## What this task involves
Look through the data below, tally the lines where "menu" occurs, and write the total alone.

[Records excerpted from a collection]
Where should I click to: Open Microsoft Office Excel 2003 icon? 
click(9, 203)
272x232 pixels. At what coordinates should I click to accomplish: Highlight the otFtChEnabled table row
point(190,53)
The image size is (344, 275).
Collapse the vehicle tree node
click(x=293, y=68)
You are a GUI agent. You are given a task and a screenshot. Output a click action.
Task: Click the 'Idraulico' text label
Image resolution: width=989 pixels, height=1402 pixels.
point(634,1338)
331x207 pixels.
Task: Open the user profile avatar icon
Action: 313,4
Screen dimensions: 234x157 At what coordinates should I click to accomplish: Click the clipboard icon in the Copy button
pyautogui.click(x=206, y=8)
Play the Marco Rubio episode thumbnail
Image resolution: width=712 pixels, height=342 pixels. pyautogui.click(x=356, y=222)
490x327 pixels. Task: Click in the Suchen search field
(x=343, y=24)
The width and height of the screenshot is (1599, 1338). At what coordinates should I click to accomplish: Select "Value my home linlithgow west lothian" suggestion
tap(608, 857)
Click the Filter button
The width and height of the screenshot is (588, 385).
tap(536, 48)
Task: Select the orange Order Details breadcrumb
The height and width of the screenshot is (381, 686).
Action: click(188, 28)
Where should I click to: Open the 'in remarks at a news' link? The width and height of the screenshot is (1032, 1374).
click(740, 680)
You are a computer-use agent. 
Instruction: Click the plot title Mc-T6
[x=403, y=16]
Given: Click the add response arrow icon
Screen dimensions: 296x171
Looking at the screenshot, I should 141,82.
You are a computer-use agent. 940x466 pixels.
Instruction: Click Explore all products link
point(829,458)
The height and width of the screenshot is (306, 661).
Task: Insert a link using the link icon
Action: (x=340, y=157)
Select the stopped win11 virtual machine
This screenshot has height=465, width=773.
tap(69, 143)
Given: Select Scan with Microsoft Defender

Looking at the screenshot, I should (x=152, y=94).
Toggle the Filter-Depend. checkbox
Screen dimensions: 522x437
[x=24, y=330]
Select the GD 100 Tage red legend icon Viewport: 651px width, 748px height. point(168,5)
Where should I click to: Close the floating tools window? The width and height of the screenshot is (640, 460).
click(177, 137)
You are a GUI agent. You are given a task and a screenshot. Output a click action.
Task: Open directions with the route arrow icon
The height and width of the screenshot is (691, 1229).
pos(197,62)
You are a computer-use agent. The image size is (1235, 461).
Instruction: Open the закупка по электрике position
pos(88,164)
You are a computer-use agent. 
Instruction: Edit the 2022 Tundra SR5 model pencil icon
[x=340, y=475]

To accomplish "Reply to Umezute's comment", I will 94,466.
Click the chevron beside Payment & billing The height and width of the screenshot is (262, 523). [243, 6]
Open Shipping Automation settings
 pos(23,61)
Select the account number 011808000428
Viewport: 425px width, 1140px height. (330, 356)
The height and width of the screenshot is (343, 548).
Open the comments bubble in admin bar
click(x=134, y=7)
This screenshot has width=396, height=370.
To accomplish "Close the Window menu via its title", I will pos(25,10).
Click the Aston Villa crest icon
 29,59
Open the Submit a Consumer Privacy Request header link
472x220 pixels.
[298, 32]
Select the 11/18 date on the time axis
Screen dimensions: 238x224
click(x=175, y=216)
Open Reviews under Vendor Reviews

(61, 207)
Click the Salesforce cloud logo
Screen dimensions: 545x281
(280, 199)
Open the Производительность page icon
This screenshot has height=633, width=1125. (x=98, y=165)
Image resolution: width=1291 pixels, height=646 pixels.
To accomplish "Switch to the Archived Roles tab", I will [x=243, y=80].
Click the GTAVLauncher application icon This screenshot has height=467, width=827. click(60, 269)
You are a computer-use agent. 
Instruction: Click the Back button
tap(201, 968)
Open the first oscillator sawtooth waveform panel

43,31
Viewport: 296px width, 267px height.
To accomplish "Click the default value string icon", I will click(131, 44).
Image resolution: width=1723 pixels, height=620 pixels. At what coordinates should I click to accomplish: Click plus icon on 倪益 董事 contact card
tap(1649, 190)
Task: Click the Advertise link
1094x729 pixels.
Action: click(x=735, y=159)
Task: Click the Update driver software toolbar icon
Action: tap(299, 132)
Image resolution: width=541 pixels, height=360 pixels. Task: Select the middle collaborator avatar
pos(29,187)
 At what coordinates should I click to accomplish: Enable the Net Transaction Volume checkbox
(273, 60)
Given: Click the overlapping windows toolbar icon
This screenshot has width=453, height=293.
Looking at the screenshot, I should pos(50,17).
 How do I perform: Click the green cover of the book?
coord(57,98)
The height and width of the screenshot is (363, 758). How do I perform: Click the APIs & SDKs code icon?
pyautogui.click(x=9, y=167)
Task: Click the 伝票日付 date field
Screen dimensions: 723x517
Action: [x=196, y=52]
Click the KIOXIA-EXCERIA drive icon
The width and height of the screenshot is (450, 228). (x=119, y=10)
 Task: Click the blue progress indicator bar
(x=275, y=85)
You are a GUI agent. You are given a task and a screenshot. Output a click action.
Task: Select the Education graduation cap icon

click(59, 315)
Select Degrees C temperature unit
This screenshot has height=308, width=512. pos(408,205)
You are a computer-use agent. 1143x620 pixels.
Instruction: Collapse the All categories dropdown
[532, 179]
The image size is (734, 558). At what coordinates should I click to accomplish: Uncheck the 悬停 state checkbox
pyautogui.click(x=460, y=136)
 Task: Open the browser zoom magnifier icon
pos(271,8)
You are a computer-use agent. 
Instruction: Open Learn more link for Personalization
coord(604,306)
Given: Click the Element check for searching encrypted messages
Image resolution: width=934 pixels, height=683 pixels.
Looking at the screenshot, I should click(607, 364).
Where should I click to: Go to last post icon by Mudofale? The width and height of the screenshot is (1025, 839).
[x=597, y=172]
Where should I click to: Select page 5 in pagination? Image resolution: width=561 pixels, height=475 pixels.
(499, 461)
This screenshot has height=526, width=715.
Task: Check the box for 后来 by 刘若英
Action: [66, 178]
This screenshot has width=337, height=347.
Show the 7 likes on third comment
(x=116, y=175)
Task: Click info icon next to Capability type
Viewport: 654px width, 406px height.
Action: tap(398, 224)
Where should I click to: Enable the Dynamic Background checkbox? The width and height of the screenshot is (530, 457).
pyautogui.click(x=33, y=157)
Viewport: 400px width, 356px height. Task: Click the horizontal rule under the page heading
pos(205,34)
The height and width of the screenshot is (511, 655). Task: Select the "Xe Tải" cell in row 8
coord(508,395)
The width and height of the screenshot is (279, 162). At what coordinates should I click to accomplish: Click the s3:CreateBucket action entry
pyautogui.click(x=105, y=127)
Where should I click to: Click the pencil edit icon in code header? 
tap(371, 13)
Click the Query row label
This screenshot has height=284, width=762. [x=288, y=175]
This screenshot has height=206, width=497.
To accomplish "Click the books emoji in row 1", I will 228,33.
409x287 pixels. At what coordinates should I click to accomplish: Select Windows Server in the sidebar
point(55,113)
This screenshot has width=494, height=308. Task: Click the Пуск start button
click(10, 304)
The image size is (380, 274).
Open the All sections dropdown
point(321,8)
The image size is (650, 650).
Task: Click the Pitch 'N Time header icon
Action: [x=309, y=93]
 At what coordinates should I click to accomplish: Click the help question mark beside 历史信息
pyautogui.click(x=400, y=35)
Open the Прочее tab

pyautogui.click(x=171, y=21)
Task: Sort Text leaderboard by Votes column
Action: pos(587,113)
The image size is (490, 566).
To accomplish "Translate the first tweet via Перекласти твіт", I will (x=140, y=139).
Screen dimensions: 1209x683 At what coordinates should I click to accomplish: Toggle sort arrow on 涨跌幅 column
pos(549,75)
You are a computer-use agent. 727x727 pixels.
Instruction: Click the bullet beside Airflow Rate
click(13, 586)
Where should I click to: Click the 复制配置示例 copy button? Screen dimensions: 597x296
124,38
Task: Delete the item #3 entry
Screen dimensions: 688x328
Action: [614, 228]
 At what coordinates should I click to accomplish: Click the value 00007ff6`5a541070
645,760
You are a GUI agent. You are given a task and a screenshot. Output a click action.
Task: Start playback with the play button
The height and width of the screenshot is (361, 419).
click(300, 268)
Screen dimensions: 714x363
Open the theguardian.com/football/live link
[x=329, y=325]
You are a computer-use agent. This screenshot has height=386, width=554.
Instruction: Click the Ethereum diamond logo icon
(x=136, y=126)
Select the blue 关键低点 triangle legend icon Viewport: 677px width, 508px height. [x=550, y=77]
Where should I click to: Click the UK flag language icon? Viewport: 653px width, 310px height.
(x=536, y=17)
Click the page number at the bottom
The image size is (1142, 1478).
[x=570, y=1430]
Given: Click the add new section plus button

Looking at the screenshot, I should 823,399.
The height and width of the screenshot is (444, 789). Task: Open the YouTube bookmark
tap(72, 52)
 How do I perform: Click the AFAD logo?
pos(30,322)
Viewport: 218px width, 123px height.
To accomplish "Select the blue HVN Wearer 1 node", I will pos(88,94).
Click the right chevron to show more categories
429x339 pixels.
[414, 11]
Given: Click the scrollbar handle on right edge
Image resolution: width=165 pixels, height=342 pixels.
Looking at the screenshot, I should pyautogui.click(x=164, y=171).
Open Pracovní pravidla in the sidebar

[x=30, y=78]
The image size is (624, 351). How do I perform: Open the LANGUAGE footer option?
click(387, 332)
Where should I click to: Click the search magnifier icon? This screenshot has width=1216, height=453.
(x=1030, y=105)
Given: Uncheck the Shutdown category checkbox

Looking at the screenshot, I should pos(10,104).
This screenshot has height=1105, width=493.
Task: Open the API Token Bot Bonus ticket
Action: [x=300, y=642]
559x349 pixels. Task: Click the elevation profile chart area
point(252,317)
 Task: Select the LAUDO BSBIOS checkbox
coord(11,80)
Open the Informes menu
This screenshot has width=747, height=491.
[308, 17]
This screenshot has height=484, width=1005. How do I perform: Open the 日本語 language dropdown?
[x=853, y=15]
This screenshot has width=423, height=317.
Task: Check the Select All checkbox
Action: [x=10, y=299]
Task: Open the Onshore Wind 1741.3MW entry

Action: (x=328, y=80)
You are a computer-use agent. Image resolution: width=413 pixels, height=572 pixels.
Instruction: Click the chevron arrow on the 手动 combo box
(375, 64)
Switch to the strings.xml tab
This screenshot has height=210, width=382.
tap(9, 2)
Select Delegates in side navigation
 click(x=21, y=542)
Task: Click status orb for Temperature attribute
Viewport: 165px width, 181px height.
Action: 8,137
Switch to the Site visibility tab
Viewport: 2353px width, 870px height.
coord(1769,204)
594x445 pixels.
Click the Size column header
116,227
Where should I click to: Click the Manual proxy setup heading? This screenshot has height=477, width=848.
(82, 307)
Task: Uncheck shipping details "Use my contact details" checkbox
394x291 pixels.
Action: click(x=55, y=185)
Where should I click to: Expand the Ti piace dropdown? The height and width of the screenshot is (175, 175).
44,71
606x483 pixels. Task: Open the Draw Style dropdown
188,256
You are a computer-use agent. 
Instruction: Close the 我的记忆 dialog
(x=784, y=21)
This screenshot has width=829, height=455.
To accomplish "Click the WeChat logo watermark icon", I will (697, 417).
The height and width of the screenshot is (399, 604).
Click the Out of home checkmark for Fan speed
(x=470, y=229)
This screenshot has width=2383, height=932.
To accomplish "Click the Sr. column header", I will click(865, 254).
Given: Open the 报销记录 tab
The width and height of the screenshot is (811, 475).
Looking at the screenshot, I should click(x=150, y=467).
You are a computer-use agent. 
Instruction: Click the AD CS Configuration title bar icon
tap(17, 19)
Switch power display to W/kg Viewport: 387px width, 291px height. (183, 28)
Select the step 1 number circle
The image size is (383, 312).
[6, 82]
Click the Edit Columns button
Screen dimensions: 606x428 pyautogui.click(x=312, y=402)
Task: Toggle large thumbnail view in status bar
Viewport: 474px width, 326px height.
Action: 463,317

## Result of the task
2